▶ _Problem to solve_: Use the entries below and reproduce exactly the lines from the one containing "Download the Form Submission PDF" down to the one containing "Image resolution: width=790", both of them included.

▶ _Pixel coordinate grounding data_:
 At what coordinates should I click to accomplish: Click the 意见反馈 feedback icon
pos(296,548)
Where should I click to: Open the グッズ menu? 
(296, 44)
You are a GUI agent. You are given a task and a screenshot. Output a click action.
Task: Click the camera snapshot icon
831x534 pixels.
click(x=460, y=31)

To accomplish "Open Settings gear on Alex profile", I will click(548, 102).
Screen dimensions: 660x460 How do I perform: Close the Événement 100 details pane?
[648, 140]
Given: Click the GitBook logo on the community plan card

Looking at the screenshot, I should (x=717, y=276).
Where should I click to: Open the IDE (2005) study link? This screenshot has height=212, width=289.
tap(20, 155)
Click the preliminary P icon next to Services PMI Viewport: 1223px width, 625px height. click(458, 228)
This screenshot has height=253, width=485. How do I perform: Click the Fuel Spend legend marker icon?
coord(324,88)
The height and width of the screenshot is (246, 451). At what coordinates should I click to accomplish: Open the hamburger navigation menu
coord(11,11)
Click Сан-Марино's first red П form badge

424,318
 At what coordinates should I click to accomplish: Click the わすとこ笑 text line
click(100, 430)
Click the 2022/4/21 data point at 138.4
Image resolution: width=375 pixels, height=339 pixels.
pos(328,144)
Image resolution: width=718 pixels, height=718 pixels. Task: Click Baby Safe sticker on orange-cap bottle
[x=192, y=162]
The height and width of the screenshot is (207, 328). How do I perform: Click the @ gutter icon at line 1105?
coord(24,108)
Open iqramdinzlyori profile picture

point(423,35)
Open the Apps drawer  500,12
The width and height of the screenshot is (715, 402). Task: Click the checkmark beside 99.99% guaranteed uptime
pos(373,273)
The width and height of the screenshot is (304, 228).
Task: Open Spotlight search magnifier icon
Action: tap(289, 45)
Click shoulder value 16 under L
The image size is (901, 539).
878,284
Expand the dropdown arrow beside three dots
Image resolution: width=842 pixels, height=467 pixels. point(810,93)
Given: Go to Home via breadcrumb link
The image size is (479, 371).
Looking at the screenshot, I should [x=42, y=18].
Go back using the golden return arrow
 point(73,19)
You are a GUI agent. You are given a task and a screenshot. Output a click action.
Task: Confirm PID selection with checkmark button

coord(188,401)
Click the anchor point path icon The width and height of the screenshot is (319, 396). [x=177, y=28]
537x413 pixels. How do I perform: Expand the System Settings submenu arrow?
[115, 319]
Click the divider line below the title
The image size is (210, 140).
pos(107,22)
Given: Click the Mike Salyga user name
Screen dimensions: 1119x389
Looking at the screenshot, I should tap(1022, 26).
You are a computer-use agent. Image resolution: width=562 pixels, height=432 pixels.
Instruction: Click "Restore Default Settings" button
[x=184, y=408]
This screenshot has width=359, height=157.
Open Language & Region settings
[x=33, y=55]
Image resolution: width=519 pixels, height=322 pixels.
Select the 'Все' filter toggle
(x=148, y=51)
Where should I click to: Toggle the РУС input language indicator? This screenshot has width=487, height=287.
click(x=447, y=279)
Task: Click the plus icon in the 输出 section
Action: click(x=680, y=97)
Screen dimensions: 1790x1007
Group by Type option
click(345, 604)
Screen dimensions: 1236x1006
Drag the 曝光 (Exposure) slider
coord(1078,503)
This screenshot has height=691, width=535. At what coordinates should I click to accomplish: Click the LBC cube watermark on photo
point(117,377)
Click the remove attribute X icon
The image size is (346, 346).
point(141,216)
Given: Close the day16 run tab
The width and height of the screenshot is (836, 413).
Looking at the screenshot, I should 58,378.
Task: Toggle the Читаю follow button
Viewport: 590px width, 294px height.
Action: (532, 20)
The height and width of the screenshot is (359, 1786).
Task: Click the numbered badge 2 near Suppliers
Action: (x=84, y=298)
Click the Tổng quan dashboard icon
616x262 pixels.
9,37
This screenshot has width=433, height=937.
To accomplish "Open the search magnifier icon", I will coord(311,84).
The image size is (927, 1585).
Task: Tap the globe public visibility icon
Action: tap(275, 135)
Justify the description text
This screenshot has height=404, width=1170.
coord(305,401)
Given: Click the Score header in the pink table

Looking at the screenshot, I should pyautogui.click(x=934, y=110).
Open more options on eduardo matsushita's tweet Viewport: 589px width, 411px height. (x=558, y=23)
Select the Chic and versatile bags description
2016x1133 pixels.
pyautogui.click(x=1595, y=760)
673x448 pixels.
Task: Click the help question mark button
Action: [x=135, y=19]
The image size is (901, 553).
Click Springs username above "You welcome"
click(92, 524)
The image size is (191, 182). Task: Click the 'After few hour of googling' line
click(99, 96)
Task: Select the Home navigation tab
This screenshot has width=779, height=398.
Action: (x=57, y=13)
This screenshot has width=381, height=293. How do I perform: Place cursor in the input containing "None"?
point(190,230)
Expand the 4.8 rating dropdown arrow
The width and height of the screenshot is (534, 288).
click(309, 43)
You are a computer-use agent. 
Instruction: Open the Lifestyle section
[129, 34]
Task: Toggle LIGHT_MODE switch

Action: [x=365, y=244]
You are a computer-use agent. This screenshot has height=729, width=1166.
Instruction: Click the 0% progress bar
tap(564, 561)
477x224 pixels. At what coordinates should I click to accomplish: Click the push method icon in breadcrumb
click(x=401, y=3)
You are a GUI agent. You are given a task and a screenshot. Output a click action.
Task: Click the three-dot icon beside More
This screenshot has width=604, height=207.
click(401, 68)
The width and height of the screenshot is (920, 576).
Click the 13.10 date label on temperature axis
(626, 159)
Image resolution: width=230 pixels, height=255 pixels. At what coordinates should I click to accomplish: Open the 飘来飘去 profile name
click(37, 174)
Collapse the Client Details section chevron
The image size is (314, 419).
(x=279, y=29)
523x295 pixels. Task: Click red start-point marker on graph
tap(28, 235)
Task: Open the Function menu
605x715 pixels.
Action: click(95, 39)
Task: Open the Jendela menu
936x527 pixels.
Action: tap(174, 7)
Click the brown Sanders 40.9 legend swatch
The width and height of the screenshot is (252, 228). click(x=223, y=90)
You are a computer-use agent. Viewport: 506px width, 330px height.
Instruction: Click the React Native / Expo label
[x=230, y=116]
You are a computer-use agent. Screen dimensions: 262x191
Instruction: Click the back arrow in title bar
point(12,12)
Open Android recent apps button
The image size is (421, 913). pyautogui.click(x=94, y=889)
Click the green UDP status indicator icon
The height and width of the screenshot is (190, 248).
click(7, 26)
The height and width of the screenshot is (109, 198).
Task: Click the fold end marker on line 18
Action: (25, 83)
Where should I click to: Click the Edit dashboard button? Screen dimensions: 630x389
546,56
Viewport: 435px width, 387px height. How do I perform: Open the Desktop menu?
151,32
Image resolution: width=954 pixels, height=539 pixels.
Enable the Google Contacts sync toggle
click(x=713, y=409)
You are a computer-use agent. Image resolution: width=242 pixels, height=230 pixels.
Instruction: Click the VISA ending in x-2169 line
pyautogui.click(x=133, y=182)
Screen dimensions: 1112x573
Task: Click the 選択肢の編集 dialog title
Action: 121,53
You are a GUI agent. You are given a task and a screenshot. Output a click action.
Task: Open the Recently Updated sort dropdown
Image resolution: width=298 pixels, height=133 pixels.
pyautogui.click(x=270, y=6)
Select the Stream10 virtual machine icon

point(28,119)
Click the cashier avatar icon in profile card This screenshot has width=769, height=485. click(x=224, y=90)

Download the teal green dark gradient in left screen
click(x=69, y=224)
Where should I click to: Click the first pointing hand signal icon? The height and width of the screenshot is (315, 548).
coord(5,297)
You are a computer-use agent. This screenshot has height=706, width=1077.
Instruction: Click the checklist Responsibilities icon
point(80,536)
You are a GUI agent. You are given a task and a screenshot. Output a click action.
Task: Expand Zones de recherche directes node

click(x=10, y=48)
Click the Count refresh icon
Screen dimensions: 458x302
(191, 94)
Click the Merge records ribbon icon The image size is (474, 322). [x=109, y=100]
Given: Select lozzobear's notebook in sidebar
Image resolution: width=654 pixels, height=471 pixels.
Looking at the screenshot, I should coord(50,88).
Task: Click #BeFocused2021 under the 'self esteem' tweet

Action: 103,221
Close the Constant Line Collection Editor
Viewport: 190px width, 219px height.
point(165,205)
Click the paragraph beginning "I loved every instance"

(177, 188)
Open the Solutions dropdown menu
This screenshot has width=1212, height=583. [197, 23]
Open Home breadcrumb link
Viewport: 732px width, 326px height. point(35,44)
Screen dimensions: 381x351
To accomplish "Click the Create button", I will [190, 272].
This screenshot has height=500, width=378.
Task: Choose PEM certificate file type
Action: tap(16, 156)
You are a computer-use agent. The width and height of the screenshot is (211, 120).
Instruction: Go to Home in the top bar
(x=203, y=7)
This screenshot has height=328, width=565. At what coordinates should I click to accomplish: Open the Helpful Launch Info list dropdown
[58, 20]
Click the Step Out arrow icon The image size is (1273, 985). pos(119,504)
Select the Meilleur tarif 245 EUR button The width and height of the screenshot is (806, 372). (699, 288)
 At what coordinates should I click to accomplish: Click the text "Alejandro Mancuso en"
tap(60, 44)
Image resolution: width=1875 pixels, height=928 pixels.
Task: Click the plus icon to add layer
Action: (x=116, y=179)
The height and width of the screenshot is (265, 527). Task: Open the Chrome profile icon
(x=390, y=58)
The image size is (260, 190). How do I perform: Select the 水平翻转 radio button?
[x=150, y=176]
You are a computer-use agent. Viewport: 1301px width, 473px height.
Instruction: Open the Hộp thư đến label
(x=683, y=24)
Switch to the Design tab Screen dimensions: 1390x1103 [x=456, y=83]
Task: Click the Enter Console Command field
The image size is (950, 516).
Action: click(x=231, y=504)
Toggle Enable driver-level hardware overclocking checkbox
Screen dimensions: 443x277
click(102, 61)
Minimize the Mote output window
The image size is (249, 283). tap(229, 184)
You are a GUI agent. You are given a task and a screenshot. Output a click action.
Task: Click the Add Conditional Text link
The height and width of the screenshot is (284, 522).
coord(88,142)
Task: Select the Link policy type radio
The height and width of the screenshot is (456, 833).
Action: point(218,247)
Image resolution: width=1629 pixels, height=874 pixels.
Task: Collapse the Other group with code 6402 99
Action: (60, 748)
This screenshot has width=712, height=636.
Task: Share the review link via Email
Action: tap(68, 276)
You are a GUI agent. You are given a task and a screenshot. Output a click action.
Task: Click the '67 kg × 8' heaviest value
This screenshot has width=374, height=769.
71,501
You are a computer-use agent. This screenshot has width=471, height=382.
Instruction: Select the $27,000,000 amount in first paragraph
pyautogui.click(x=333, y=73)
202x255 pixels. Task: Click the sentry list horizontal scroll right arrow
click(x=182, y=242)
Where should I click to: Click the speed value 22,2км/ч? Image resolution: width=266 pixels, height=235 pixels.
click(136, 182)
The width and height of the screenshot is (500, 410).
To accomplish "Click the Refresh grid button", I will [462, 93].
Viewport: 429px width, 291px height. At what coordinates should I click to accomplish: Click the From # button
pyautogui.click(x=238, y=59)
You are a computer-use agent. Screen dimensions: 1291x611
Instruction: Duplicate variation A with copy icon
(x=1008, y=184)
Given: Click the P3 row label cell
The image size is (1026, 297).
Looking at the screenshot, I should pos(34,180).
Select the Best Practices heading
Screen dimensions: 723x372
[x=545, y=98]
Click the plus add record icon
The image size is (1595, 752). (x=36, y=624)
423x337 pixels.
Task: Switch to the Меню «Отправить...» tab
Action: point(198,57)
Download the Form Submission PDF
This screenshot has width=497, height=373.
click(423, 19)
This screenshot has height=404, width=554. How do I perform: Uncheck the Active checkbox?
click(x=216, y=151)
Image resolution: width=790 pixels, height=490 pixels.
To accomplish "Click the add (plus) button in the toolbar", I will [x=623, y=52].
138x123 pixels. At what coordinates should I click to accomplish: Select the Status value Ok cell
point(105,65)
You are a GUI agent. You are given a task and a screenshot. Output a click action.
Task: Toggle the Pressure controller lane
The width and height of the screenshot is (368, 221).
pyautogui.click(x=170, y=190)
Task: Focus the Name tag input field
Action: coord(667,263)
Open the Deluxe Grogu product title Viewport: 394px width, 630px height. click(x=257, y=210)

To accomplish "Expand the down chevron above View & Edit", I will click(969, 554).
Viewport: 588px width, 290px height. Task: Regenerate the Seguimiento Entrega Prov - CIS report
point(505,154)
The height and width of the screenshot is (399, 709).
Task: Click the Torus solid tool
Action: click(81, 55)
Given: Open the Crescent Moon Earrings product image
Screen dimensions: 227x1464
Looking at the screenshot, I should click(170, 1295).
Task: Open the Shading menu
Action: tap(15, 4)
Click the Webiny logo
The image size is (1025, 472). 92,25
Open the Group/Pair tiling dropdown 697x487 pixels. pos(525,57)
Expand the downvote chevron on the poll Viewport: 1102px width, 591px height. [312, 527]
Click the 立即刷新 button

▶ _Completed task_:
Download the Form Submission PDF
This screenshot has width=497, height=373.
click(423, 19)
This screenshot has height=404, width=554. How do I perform: Uncheck the Active checkbox?
click(x=216, y=151)
Image resolution: width=790 pixels, height=490 pixels.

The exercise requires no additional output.